Warum Unternehmen von Freelancern mehr profitieren als von einem großen IT-Dienstleister

Bei der Entscheidung einer Auftragsvergabe an einen oder mehrere Freelancer im Vergleich zu einem größeren IT Dienstleister wird häufig der sog. Bus-Faktor angeführt. Dabei geht es darum das Risiko eines Projektstillstands abzuschätzen: Wie viele Personen können ausfallen bis ein Projekt stillsteht? Aus meiner Sicht ist das Argument gegen Freelancer nur ein – zwar häufig anzutreffendes – Vorurteil. Ich war schon in mehr als einem Projekt von einem IT-Dienstleister unter Vertrag genommen worden und dabei aber die einzige (oder letzte 🙂 Person mit Projekt Know-How. D.h der Endkunde denkt er hätte einen großen IT-Dienstleister mit der entsprechenden personellen Sicherheit und hat eigentlich doch „nur“ einen Freelancer – diesen aber dann mit einem kräftigen Aufschlag, denn in diesem Fall verdienen an jeder geleisteten Stunde mind. 2 Parteien.

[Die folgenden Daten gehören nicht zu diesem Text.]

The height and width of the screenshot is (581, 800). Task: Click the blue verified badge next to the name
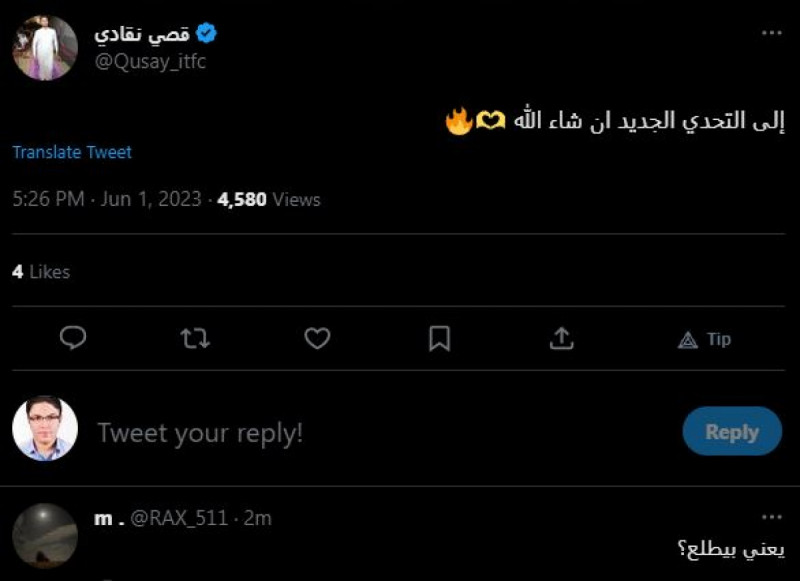coord(204,30)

Dazu kommt noch ein anderes Phänomen: Für den Freelancer ist jeder Kunde extrem wichtig – er wird versuchen jedes Projekt zum bestmöglichen Abschluss zu bringen. Ein großer Dienstleister hat natürlich nicht nur Top-Performer und muss diese auf die wichtigsten Projekte verteilen. Deshalb werden oft zu Beginn die fähigsten Mitarbeiter in ein Projekt eingebracht. Früher oder später werden diese aber zum nächsten großen Projekt weitergereicht – und es werden Junior Entwickler eingelernt die dann das Projekt weiterführen. Oft sinkt dann die Qualität und die Kosten steigen. Ein Freelancer kann sich so etwas nicht leisten, weil eben immer das aktuelle Projekt das wichtigste ist.

Es gibt also einige gute Argumente für Unternehmen, Freelancer direkt zu beauftragen.